INTRODUCTION: Long posterior fixations have shown significant screw loosening and fracture at the lumbosacral junction. S1 screws are often protected from loosening with supplemental distal or anterior fixation. The objective of this study was to compare the effect of various surgical strategies on L5‐S1 ROM and S1 screw bending moment utilizing a finite element (FE) model.
METHODS: A validated nonlinear FE model was used to simulate four surgical techniques: L2‐S1 posterior fixation (pedicle screws); pedicle screws with distal fixation; pedicle screws with ALIF at L4‐L5 and L5‐S1; pedicle screws with AxiaLIF 2L+ at L4‐S1. The disc space was not distracted and for ALIF the anterior annulus was compromised simulating surgical procedures. Strain gages were modeled on four orthogonal surfaces of the screw to measure bending moments. An unconstrained moment of 7.5Nm without preload was applied in all directions.

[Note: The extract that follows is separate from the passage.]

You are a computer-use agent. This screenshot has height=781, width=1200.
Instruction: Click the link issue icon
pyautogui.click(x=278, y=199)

RESULTS: Compared to pedicle screws, distal fixation and AxiaLIF 2L+ reduced ROM in flexion‐extension and torsion by 45‐91%, while ALIF decreased ROM by 77% in flexion but increased ROM by 97% in extension and 11% in torsion. AxiaLIF 2L+ and distal fixation showed a reduction in S1 screw bending moments compared to pedicle screws of 93% and 86%, respectively, in flexion/extension; 45% and 31% in torsion. ALIF reduced the bending moment by 54% in flexion, increased it by 53% in extension, and had no effect in torsion. ROM and the S1 screw bending moments were smallest in lateral bending for all constructs.

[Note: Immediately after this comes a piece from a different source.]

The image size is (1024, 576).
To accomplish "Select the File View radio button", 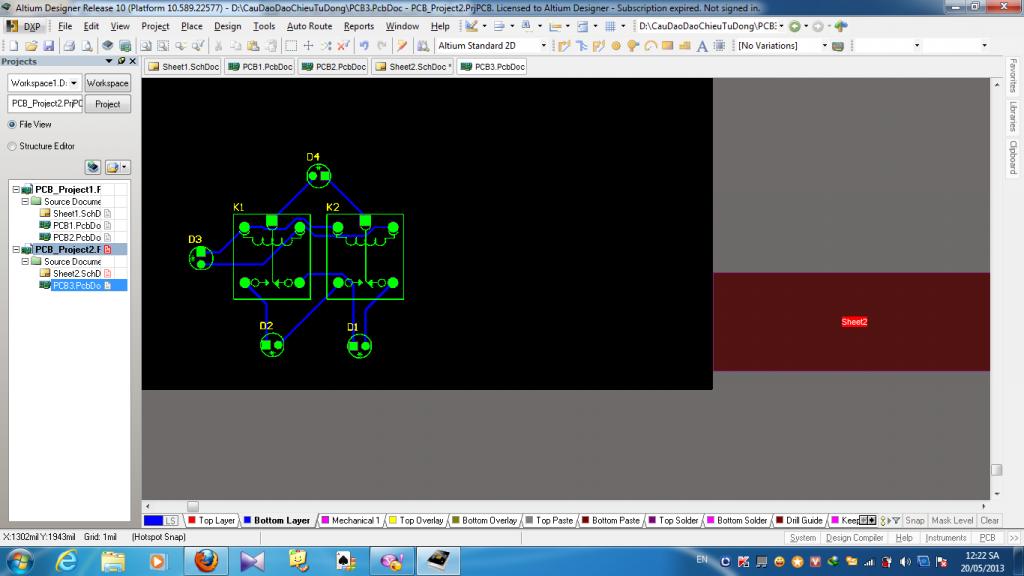I will [12, 125].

DISCUSSION: Compared to iliac screws and ALIF, the presacral access of AxiaLIF minimizes the surgical exposure, requires less operative time and does not require patient repositioning. The results of this FE model indicate that AxiaLIF 2L+ may be beneficial as supplementary support in long posterior fixations to protect the S1 screws due to greater strain reductions versus common surgical techniques.